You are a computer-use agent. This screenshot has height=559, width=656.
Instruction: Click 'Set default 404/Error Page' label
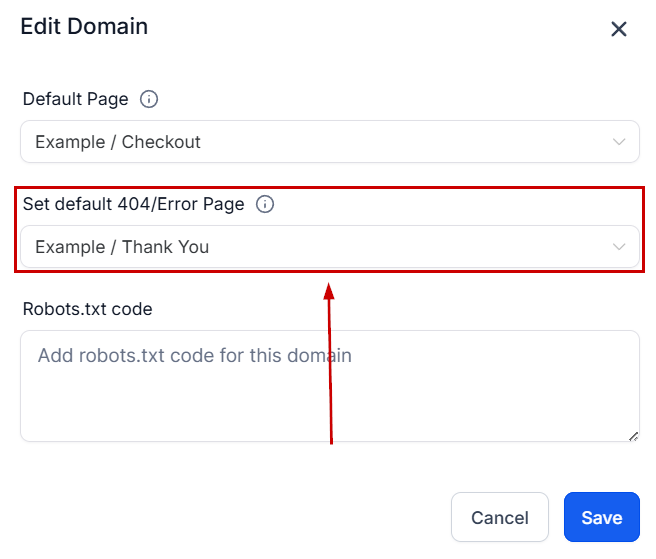pyautogui.click(x=133, y=204)
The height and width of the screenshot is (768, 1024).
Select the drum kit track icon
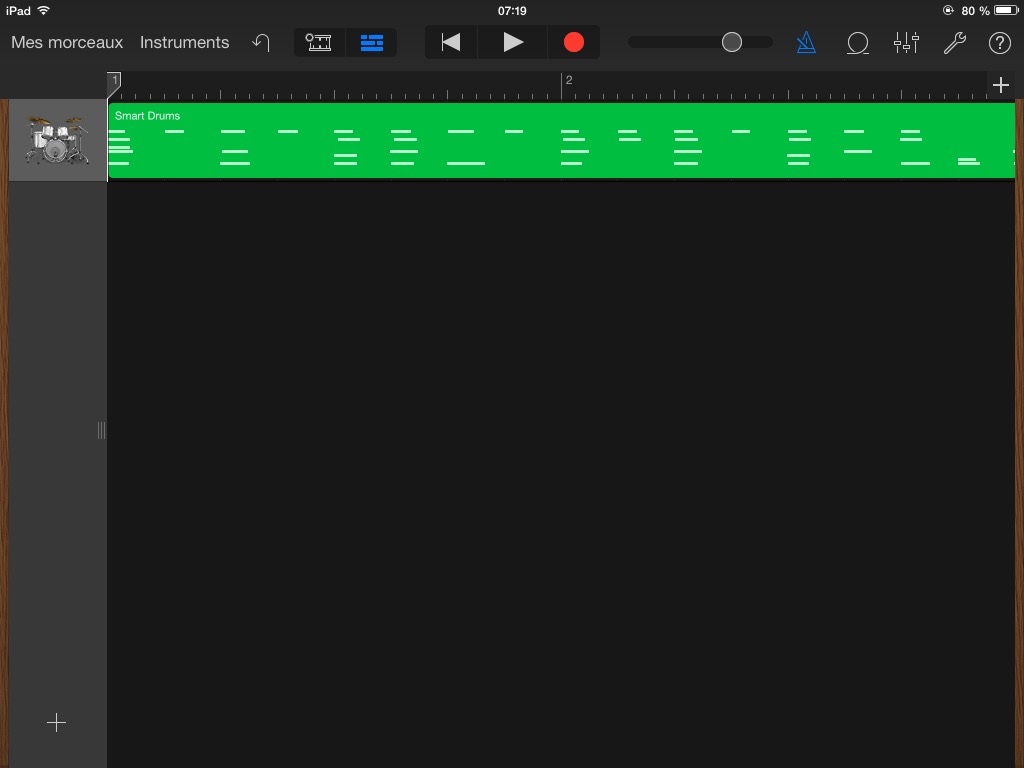57,140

----------------------------------------

- INSTRUCTIONS TO FOLLOW
Count the lines of the items above that contain the word "screenshot", and give only that number.

- THE SOLUTION
2